Vielversprechende Ansätze – aber die Voraussetzungen fehlen
Resettlement und ein Quotenverteilungssytem von Flüchtlingen sind grundsätzlich keine schlechten Ansätze, aber eine Zahl von 20.000 bis zum Jahr 2020 wirkt angesichts der von UNHCR bezifferten 960.000 Millonen Menschen, die einen Resettlementplatz bräuchten, verschwindend gering. Ein Quotensystem verspricht zunächst die Ablösung des unfairen und menschenrechtlich immer wieder höchst problematischen Dublinsystems, nach dem jeder Asylsuchende dort, wo er zunächst europäischen Boden betritt, das Anerkennungsverfahren durchlaufen muss. Doch Quotensysteme verkennen, dass innerhalb der Europäischen Union höchst unterschiedliche Standards für den Umgang mit Flüchtlingen und Asylsuchenden herrschen. Die europäischen Vorgaben sind weit entfernt davon gleichmäßig umgesetzt zu werden – Bericht über die Lage von Schutzsuchenden in Bulgarien oder Spanien, die das dokumentieren sind mittlerweile zahlreich. Auch, dass Flüchtende oft dorthin möchten, wo sich bereits Angehörige und Bekannte befinden, dorthin wo sie die besten Möglichkeiten für sich vermuten, wird im Quotensystem nur schwer umzusetzen sein.
Zusammenarbeit mit Drittstaaten fragwürdig
Besonders skeptisch stimmt die Idee der Europapolitiker die Zusammenarbeit mit Drittstaaten zu intensivieren. Sicher, es ist dringend notwendig, diejenigen Staaten, die schon heute die meisten Flüchtlinge beherbergen, also die unmittelbare Umgebung von Konfliktherden, wie zum Beispiel Libanon oder Jordanien, zu unterstützen. Vier von fünf Flüchtlingen weltweit fliehen in die sogenannten Entwicklungsländer. Regionale Schutz- und Entwicklungsprogramme sind wichtig. Aber Kooperationsvorhaben in Staaten, die durch rechtsstaatliche Defizite, die Verletzung von Menschenrechten oder durch Gewalt und Unsicherheit gekennzeichnet sind, wie zum Beispiel Niger, sind nur schwer als Kooperationspartner im Migrationsmanagement und noch weniger für einen ernsthaften Flüchtlingsschutz vorstellbar.

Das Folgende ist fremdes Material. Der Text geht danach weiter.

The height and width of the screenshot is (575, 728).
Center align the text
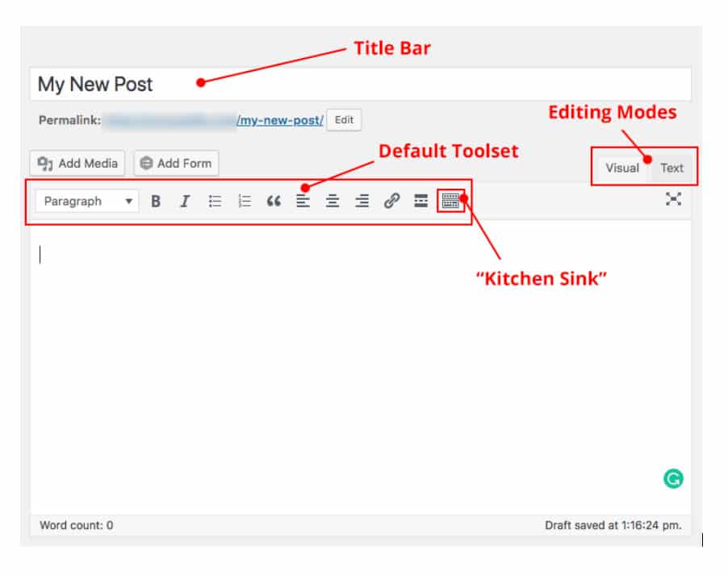(333, 202)
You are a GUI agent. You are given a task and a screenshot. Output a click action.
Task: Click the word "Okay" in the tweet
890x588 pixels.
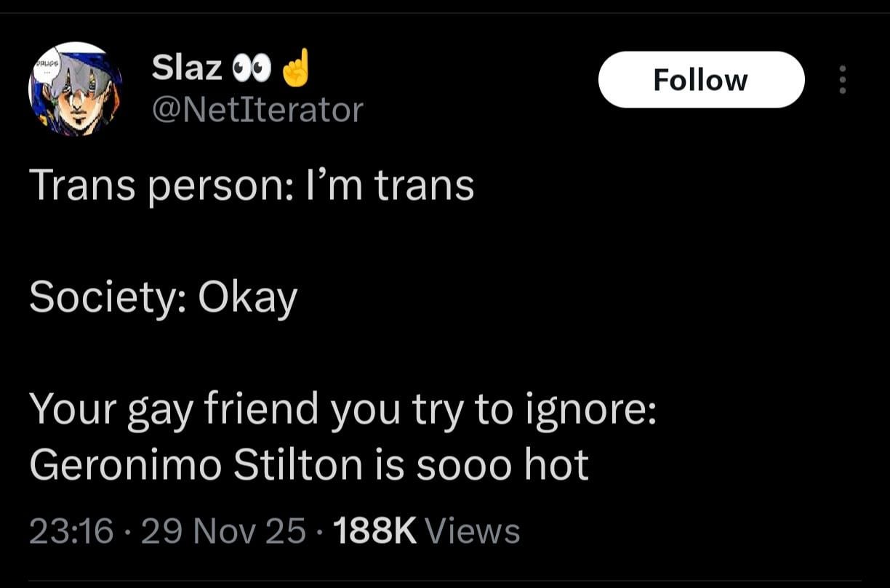click(248, 297)
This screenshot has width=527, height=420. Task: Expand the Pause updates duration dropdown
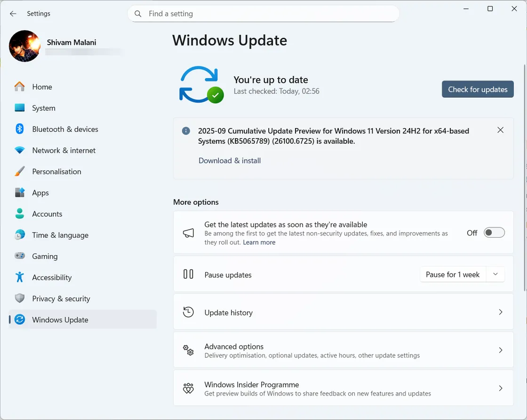495,274
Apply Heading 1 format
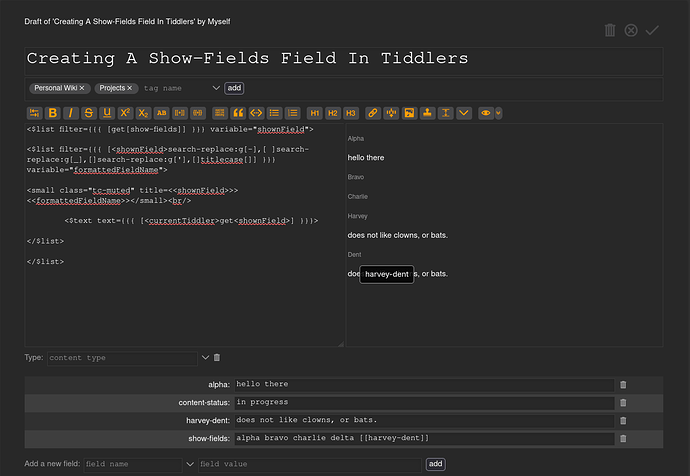This screenshot has height=476, width=690. 315,113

Genau das aber ist ein neu bekräftigtes Augenmerk der Migrationsagenda. Für diese Kooperationen soll Geld und Kapazität bereitgestellt werden – übrigens auch für durchgreifende Abschiebungen von Menschen, die sich ohne Genehmigung in Europa aufhalten. Frontex soll in Zukunft besser ausgestattet werden, um die Rückführungen zahlreicher und effektiver umzusetzen, das schrecke, so die Meinung der Politik, diejenigen ab, die eine irreguläre Einreise in Erwägung ziehen.
Chancen durch Migration werden kaum gewürdigt
Zuletzt fällt auf, dass die Migrationsagenda, die ohne diverse Anhänge 17 Seiten umfasst, nur drei Absätze für Migration und mit ihr verbundene Entwicklungspotentiale übrig hat. Immerhin gelingt hier der Verweis auf die Sustainable Development Goals, die bald die neue Entwicklungsagenda der Vereinten Nationen bestimmten sollen und unter anderem auf faire Arbeit, soziale Sicherheit für alle abzielen. Es bleibt zu hoffen, dass sich in den kommenden Wochen und Monaten auch dieser Teil der Agenda konkretisiert und weiterentwickelt wird.